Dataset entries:

***

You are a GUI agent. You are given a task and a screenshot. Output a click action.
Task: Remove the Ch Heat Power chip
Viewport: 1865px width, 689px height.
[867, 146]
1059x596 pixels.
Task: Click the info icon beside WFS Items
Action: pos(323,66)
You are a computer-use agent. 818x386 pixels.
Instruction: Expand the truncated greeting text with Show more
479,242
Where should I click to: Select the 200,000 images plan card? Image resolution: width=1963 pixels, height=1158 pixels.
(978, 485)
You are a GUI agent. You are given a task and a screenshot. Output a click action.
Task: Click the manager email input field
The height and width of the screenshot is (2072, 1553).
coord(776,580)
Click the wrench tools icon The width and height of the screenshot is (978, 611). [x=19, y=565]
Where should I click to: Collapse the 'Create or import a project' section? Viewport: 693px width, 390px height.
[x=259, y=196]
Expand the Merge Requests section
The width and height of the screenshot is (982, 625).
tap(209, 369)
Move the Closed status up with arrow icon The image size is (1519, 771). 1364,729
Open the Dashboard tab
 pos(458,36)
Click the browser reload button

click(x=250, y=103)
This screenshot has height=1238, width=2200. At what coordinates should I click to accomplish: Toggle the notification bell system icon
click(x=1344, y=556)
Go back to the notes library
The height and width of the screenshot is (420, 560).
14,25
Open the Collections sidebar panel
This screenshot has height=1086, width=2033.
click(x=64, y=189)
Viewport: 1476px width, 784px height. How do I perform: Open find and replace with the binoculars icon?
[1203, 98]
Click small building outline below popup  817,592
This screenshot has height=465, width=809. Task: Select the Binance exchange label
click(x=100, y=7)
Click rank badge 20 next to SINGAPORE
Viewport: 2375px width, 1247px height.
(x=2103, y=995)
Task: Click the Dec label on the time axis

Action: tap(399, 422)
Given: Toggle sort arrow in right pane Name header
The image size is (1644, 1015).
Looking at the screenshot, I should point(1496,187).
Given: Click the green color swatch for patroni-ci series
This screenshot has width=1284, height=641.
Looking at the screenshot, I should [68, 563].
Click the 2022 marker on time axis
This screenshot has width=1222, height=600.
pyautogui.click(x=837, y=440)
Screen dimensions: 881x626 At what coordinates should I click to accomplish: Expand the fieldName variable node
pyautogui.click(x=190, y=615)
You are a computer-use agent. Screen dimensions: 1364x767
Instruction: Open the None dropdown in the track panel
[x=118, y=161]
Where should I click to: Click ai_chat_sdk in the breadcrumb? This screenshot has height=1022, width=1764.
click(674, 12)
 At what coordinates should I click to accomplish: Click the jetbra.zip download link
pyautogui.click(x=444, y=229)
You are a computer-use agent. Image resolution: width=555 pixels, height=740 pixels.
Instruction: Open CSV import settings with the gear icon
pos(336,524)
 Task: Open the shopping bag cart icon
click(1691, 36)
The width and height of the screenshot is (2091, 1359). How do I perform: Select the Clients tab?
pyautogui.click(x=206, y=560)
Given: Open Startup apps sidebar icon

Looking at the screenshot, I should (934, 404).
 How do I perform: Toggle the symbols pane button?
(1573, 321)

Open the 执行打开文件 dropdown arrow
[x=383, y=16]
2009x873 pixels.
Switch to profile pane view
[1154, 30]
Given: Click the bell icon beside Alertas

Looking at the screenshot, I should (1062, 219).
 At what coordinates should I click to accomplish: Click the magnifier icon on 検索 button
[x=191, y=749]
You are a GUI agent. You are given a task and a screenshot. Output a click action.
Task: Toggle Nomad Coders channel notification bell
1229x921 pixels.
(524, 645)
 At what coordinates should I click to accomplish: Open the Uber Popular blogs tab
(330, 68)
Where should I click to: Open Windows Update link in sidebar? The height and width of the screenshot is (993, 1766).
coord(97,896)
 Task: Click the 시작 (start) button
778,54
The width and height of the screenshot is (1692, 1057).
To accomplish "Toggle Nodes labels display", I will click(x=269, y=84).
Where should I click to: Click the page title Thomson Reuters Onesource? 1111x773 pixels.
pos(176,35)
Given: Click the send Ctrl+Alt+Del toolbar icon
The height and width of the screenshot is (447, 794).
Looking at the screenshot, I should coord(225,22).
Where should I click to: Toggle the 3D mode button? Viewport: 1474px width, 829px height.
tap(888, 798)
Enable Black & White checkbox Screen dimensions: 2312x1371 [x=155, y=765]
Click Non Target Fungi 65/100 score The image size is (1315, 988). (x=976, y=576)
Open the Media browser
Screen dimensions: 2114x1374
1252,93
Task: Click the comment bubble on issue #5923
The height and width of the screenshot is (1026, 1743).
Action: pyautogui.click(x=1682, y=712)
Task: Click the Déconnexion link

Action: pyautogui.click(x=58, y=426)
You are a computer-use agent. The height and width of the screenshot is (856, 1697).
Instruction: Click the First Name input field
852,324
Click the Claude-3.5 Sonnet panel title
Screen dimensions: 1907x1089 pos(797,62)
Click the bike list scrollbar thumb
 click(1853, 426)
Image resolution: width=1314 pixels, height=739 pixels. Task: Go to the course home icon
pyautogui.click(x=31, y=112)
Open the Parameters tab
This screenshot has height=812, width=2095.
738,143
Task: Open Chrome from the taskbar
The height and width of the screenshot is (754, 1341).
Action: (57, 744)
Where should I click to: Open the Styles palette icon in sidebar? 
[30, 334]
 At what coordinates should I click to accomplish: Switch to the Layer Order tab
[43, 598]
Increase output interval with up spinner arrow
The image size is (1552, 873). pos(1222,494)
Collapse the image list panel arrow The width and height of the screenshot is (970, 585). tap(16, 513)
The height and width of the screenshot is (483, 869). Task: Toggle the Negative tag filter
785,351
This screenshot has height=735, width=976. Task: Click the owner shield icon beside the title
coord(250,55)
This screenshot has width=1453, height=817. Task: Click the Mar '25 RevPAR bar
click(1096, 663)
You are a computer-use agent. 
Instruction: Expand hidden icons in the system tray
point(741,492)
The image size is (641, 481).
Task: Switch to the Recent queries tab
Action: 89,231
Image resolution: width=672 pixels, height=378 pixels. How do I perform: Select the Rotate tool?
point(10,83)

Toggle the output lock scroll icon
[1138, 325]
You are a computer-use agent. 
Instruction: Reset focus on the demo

***

Write out every record, exactly as written.

■ Result of this task ■
You are a GUI agent. You are given a task and a screenshot. Output a click action.
Task: Remove the Ch Heat Power chip
Viewport: 1865px width, 689px height.
[867, 146]
1059x596 pixels.
Task: Click the info icon beside WFS Items
Action: pos(323,66)
You are a computer-use agent. 818x386 pixels.
Instruction: Expand the truncated greeting text with Show more
479,242
Where should I click to: Select the 200,000 images plan card? Image resolution: width=1963 pixels, height=1158 pixels.
(978, 485)
You are a GUI agent. You are given a task and a screenshot. Output a click action.
Task: Click the manager email input field
The height and width of the screenshot is (2072, 1553).
coord(776,580)
Click the wrench tools icon The width and height of the screenshot is (978, 611). [x=19, y=565]
Where should I click to: Collapse the 'Create or import a project' section? Viewport: 693px width, 390px height.
[x=259, y=196]
Expand the Merge Requests section
The width and height of the screenshot is (982, 625).
tap(209, 369)
Move the Closed status up with arrow icon The image size is (1519, 771). 1364,729
Open the Dashboard tab
 pos(458,36)
Click the browser reload button

click(x=250, y=103)
This screenshot has height=1238, width=2200. At what coordinates should I click to accomplish: Toggle the notification bell system icon
click(x=1344, y=556)
Go back to the notes library
The height and width of the screenshot is (420, 560).
14,25
Open the Collections sidebar panel
This screenshot has height=1086, width=2033.
click(x=64, y=189)
Viewport: 1476px width, 784px height. How do I perform: Open find and replace with the binoculars icon?
[1203, 98]
Click small building outline below popup  817,592
This screenshot has height=465, width=809. Task: Select the Binance exchange label
click(x=100, y=7)
Click rank badge 20 next to SINGAPORE
Viewport: 2375px width, 1247px height.
(x=2103, y=995)
Task: Click the Dec label on the time axis

Action: tap(399, 422)
Given: Toggle sort arrow in right pane Name header
The image size is (1644, 1015).
Looking at the screenshot, I should point(1496,187).
Given: Click the green color swatch for patroni-ci series
This screenshot has width=1284, height=641.
Looking at the screenshot, I should [68, 563].
Click the 2022 marker on time axis
This screenshot has width=1222, height=600.
pyautogui.click(x=837, y=440)
Screen dimensions: 881x626 At what coordinates should I click to accomplish: Expand the fieldName variable node
pyautogui.click(x=190, y=615)
You are a computer-use agent. Screen dimensions: 1364x767
Instruction: Open the None dropdown in the track panel
[x=118, y=161]
Where should I click to: Click ai_chat_sdk in the breadcrumb? This screenshot has height=1022, width=1764.
click(674, 12)
 At what coordinates should I click to accomplish: Click the jetbra.zip download link
pyautogui.click(x=444, y=229)
You are a computer-use agent. Image resolution: width=555 pixels, height=740 pixels.
Instruction: Open CSV import settings with the gear icon
pos(336,524)
 Task: Open the shopping bag cart icon
click(1691, 36)
The width and height of the screenshot is (2091, 1359). How do I perform: Select the Clients tab?
pyautogui.click(x=206, y=560)
Given: Open Startup apps sidebar icon

Looking at the screenshot, I should (934, 404).
 How do I perform: Toggle the symbols pane button?
(1573, 321)

Open the 执行打开文件 dropdown arrow
[x=383, y=16]
2009x873 pixels.
Switch to profile pane view
[1154, 30]
Given: Click the bell icon beside Alertas

Looking at the screenshot, I should (1062, 219).
 At what coordinates should I click to accomplish: Click the magnifier icon on 検索 button
[x=191, y=749]
You are a GUI agent. You are given a task and a screenshot. Output a click action.
Task: Toggle Nomad Coders channel notification bell
1229x921 pixels.
(524, 645)
 At what coordinates should I click to accomplish: Open the Uber Popular blogs tab
(330, 68)
Where should I click to: Open Windows Update link in sidebar? The height and width of the screenshot is (993, 1766).
coord(97,896)
 Task: Click the 시작 (start) button
778,54
The width and height of the screenshot is (1692, 1057).
To accomplish "Toggle Nodes labels display", I will click(x=269, y=84).
Where should I click to: Click the page title Thomson Reuters Onesource? 1111x773 pixels.
pos(176,35)
Given: Click the send Ctrl+Alt+Del toolbar icon
The height and width of the screenshot is (447, 794).
Looking at the screenshot, I should coord(225,22).
Where should I click to: Toggle the 3D mode button? Viewport: 1474px width, 829px height.
tap(888, 798)
Enable Black & White checkbox Screen dimensions: 2312x1371 [x=155, y=765]
Click Non Target Fungi 65/100 score The image size is (1315, 988). (x=976, y=576)
Open the Media browser
Screen dimensions: 2114x1374
1252,93
Task: Click the comment bubble on issue #5923
The height and width of the screenshot is (1026, 1743).
Action: pyautogui.click(x=1682, y=712)
Task: Click the Déconnexion link

Action: pyautogui.click(x=58, y=426)
You are a computer-use agent. The height and width of the screenshot is (856, 1697).
Instruction: Click the First Name input field
852,324
Click the Claude-3.5 Sonnet panel title
Screen dimensions: 1907x1089 pos(797,62)
Click the bike list scrollbar thumb
 click(1853, 426)
Image resolution: width=1314 pixels, height=739 pixels. Task: Go to the course home icon
pyautogui.click(x=31, y=112)
Open the Parameters tab
This screenshot has height=812, width=2095.
738,143
Task: Open Chrome from the taskbar
The height and width of the screenshot is (754, 1341).
Action: (57, 744)
Where should I click to: Open the Styles palette icon in sidebar? 
[30, 334]
 At what coordinates should I click to accomplish: Switch to the Layer Order tab
[43, 598]
Increase output interval with up spinner arrow
The image size is (1552, 873). pos(1222,494)
Collapse the image list panel arrow The width and height of the screenshot is (970, 585). tap(16, 513)
The height and width of the screenshot is (483, 869). Task: Toggle the Negative tag filter
785,351
This screenshot has height=735, width=976. Task: Click the owner shield icon beside the title
coord(250,55)
This screenshot has width=1453, height=817. Task: Click the Mar '25 RevPAR bar
click(1096, 663)
You are a computer-use agent. 
Instruction: Expand hidden icons in the system tray
point(741,492)
The image size is (641, 481).
Task: Switch to the Recent queries tab
Action: 89,231
Image resolution: width=672 pixels, height=378 pixels. How do I perform: Select the Rotate tool?
point(10,83)

Toggle the output lock scroll icon
[1138, 325]
You are a computer-use agent. 
Instruction: Reset focus on the demo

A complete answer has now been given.